To do: Within the material below, find each line bearing the word "column" and present it.

Data supplied:
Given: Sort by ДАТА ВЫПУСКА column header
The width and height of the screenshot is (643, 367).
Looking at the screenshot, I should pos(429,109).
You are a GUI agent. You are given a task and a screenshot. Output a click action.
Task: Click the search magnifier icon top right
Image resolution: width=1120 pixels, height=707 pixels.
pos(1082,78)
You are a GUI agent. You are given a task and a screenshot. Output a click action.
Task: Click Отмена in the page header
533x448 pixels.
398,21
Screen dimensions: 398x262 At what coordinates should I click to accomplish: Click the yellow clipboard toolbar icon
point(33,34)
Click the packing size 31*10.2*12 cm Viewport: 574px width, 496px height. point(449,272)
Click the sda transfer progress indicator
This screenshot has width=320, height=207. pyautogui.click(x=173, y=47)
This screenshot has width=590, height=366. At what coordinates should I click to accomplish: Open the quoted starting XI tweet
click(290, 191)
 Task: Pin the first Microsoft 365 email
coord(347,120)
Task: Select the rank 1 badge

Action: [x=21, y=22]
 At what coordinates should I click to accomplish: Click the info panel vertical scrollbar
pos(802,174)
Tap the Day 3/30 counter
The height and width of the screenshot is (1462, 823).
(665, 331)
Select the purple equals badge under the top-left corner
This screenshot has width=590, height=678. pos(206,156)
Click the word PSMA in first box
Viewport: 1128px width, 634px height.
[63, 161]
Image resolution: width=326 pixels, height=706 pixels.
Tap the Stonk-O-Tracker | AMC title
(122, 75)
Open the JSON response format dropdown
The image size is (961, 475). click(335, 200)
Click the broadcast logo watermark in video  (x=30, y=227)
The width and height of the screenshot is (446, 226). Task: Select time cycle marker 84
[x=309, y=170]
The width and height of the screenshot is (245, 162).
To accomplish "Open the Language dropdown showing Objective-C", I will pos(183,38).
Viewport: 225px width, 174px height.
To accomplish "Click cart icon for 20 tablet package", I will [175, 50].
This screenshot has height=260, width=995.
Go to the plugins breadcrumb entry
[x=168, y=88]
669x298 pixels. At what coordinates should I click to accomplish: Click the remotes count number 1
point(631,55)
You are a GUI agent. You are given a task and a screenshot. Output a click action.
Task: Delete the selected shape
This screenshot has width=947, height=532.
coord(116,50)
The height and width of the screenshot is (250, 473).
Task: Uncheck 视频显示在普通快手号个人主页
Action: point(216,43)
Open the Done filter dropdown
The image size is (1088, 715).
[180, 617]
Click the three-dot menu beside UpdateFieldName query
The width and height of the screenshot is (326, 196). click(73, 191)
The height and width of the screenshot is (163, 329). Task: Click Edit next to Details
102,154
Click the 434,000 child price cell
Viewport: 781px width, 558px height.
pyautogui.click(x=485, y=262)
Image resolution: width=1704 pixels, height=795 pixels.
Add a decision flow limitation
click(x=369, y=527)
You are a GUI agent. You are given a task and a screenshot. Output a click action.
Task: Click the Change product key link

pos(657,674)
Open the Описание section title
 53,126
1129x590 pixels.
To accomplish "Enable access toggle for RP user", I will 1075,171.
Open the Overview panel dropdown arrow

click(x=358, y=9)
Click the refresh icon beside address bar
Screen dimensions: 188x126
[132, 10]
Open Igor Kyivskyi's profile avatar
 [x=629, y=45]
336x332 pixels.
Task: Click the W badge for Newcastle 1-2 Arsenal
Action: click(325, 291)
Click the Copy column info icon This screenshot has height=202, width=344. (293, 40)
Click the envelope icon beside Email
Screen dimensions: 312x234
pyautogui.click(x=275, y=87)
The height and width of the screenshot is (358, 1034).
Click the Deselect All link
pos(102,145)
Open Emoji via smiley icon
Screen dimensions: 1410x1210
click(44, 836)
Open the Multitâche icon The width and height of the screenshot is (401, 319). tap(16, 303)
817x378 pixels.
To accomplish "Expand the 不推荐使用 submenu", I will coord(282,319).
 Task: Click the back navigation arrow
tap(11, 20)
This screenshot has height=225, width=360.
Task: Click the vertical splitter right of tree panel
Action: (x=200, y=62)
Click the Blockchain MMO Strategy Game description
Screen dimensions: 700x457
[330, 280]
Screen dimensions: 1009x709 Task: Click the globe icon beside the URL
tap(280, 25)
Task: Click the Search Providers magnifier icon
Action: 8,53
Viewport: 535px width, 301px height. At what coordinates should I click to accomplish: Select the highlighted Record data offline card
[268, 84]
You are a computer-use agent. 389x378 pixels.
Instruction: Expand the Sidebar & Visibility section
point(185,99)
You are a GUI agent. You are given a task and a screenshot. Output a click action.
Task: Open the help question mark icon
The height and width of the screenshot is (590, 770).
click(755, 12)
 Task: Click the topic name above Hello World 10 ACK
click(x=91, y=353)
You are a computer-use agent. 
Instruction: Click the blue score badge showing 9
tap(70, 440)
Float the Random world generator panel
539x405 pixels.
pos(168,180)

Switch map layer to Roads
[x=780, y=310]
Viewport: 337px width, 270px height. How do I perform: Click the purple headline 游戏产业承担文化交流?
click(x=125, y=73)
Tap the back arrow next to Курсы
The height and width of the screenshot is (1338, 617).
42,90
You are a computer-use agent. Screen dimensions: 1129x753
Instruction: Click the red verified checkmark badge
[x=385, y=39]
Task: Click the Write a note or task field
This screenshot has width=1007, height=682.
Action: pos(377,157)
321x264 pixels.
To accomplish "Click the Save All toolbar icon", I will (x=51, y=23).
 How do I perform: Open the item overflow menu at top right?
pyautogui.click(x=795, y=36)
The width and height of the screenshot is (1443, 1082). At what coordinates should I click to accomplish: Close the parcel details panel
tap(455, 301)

Output:
Given: Sort by ДАТА ВЫПУСКА column header
Click the Copy column info icon This screenshot has height=202, width=344. (293, 40)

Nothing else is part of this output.